Thursday, February 17, 2011 at 12:34AM
Elizabeth Jones in Apple, Oprah Winfrey, Zagg, iPad, iPhone

The iPad is ruining my life. 

Maybe "ruining" is too harsh a word. 

The iPad is further complicating my life.

Who am I kidding? I appreciate complicated.

I cringe to tell you this. Cringe. But Oprah made me do it. Oprah made me buy the iPad.

After my 80's involvement in the crimes of frosted lipstick, Aquanet bangs, and pinch-rolled jeans (the worst), I vowed never to be a blind follower again. And, until last week, I've made good on my promise. 

I've purposely never watched an episode of Oprah's Favorite Things. Sorry, Oprah, but bah humbug. If you jumped over a cliff, would America go with you? Methinks yes. And if you were pinch-rolling your denim, peg legs, here we'd come.   

But if you think I'm not an Oprah fan, my DVR begs to differ. As we speak, it's 68% full. Full of Oprah. The Oprah Show, Season 25: Oprah Behind the Scenes, Oprah Presents Master Class...with just a peppering of Ellen, Shatner's Raw Nerve, and The Goodbye Girl to make things interesting. Variety, as you know, is the spice of life. But it's Oprah who currently claims approximately 60% of my Moxie box and heart. So when she broke down in nationally televised tears about her favorite Favorite Thing, the Apple iPad, on Behind the Scenes...I was swayed.  

So, off to acquire Major Apple Product #4 I go. Major Apple Product #1 was my first bite of Apple...the Formula One of computer racing...the 17" PowerBook G4. Which I've guarded like the Pope's ring. No one is allowed to touch my now obsolete aluminum encased technology. Once (taking a deep breath), I discovered a scratch on the bottom. I immediately (i.e. when the doors opened the next morning) took it in for repair. The woman behind the service counter scoffed and handed it back - "You don't want to replace the case. It's just a scratch." To which I replied, 7% verbally, 93% non-verbally, "Fix it. Fix it now."
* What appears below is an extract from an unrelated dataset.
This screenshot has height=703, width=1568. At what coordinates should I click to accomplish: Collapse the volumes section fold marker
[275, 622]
Then came Major Apple Product #2. The iPhone. Which has actually become a permanent appendage. And my favorite child. Once, I lost him in Target and ran screaming through the aisles, something to the effect of "A dingo ate my baby!" I retraced my steps and found him sleeping in bedding.
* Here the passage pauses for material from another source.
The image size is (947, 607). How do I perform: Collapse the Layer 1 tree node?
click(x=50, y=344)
Then I really did lose him. To a tragic accident. When I tried to sneak a 32 ounce iced tea into an afternoon matinee. I drowned my baby. And don't even say Otterbox to me. He was drowned in a Otterbox. I guess nothing protects you from 32 ounces of moral turpitude.

Needless to say, Major Apple Purchase #3 was iPhone #2.
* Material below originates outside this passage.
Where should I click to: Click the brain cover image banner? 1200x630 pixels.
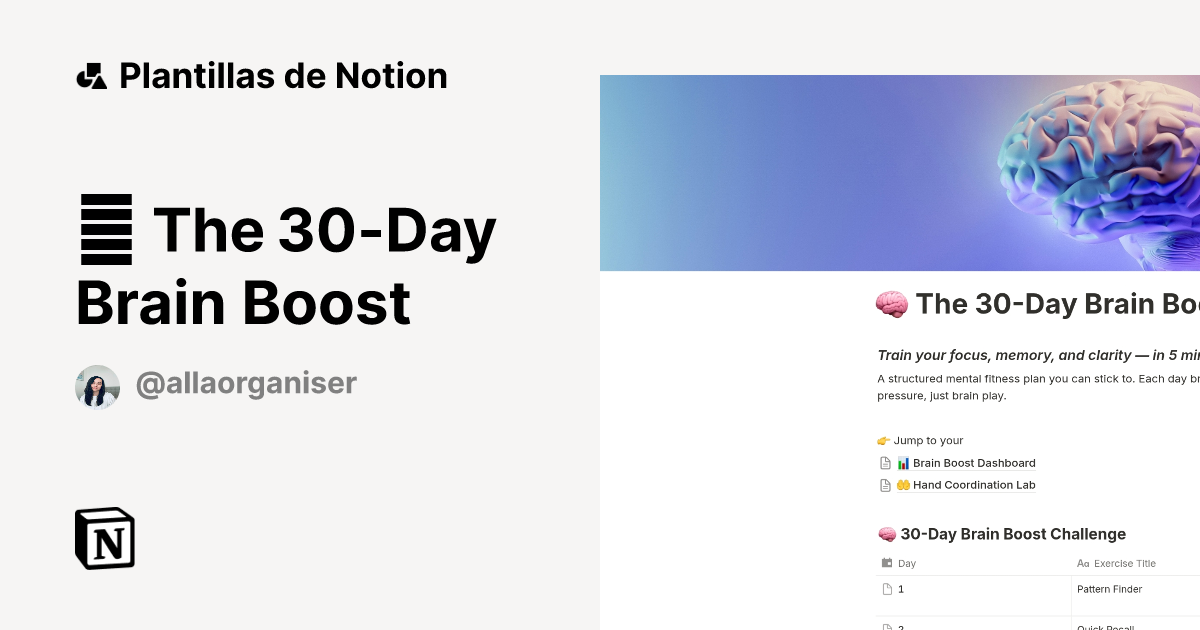click(900, 170)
Which brings us back to speed...my fourth Apple infant, the iPad. Thinking I could never love another child like I loved my second, I was worried. But Oprah freakin' cried about it. I wanted to weep, too. To feel the love of new technology just one more time. Or at least be able to say to my children's children, "Yes, I had the first iPad." I wondered if that would be, to them, like owning the first abacus. 

So I bought and brought the newborn home. Imagine that, my iPhone didn't even seem jealous. I think he knew he would still be the one sleeping next to me at night.

But you can't just buy the iPad. It needs, first and foremost, to be hermetically sealed and protected from all potential scratches with a perfectly positioned layer of Zagg InvisibleSHIELD. The stuff, if you don't know, is magic. Well worth the $29.99. But not easy to put on. Still, as I've coated everything but my Shih Tzu with it, I could qualify as a professional installer.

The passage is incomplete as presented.